On Tuesday of this week, a dear woman helped my boyfriend and I go out to a little Italian deli. The store is too small for my wheel chair, but I usually manage okay with my cane for short jaunts. On this day, we couldn’t find my cane, and so I thoughtlessly opted to go without it. I sat in the back seat of the car with my lover’s arms around me and his eyes locked on mine with a gentle smile that said you are safe with me, its okay. And we headed out. Its a lovely little store.  It reminds me of the New Jersey neighborhood where my grandparents lived and where I spent the first decade of my life. The products on the shelves, the familiar cheese, the bread … it all feels like “home”. But even as I pulled down a number ticket at the deli counter, I could feel the pain strike hard in my shoulders. The postural impact of my body trying to keep the blood returning from my feet was too much and my system did the dance of the dysautonomic.
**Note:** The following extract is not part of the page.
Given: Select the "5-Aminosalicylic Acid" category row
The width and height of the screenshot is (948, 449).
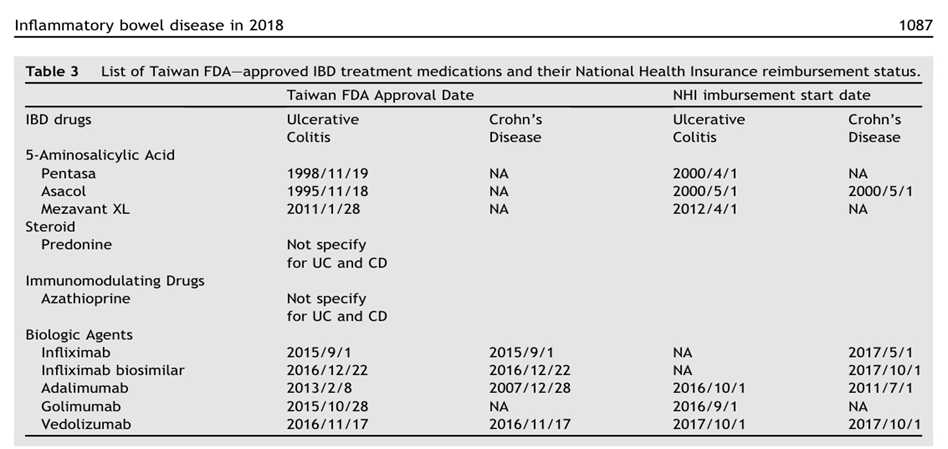Looking at the screenshot, I should (100, 155).
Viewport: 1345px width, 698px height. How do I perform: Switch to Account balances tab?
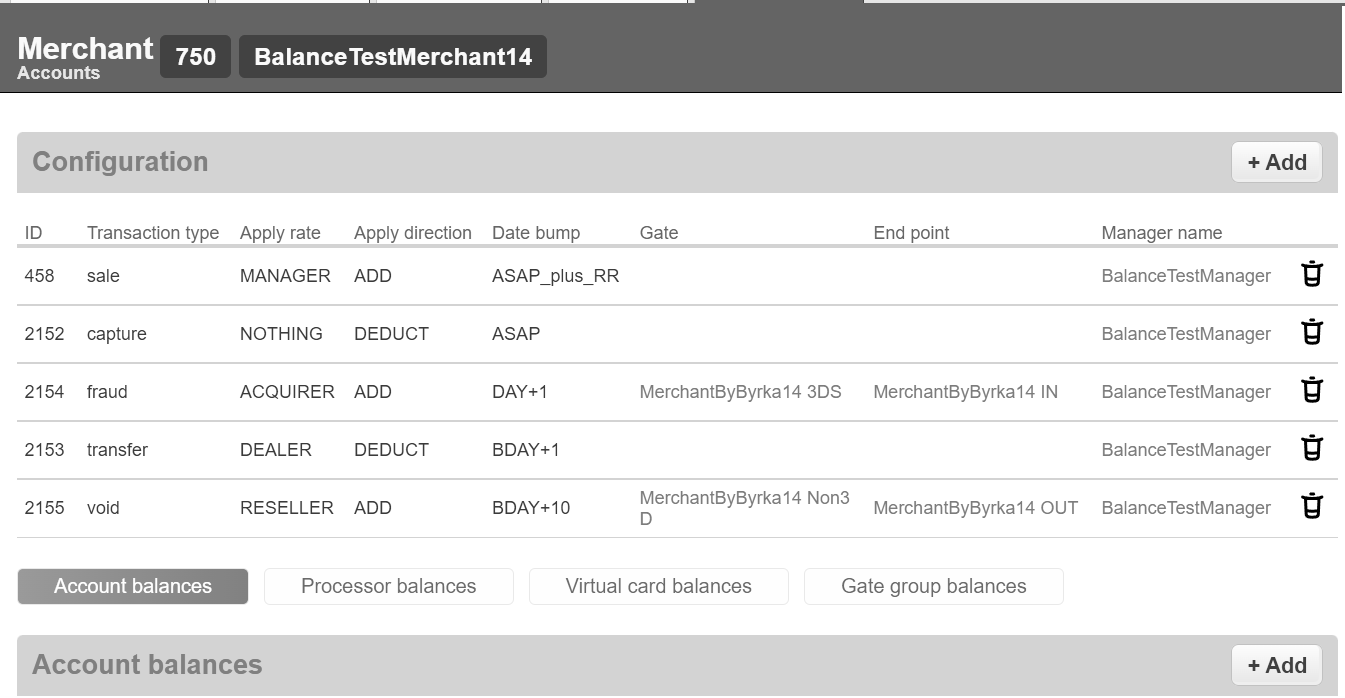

I held my boyfriends hand tight and whispered, “This is so hard”. He did his best to comfort me and press on my neck firm to ease some of the contraction. Yet despite our best efforts and perhaps because it was a longer line than usual for the two pounds of black forest ham that would put a smile on his face for the next few days, by the time I gave the young woman my credit card, my hands were visably shaking and my body was breaking down. I was in tears before I reached the back seat of the car. Frightened and dismayed. It happens like this every once in a while. It does. And yet, when it unfolds in even this familiar pattern I am apt to beat myself up, thinking if only I was “stonger” I wouldn’t let this get to me.

I hated that it was a “hard trip”. The mental story of “you are 50 years old and can’t manage to go to the store without falling apart” was a hard page to turn. In fact, I said it out loud that next morning — when my body was having a flare at the house. Some version of not wanting to be “crazy” though of course I used other mulch-syllabic words to describe a mental disorder.  (I realize the word I want here is multisyllabic, but my spell checker is insisting I really wanted to write mulch-sylabic, or mufti-sylabic or multicultural)

And just then, my redneck prince charming held both of my hands and explained to me that I wasn’t insane, I was simply “skeered”. For years of course, I had tried to argue this point with people close to me. That I had a physical condition that at times was so hard to cope with that it caused me to become frightened in the throes of it. But few ever understood. Yet this man, who has watched me over the last year that I have laid in his arms was able to express it so simply, so eloquently and with such dignity onto me that I cried at the sound of his words.

In that one unrehearsed and spontaneous moment he made turning fifty … simply fine.  It was the most priceless gift and I will forever be grateful to him.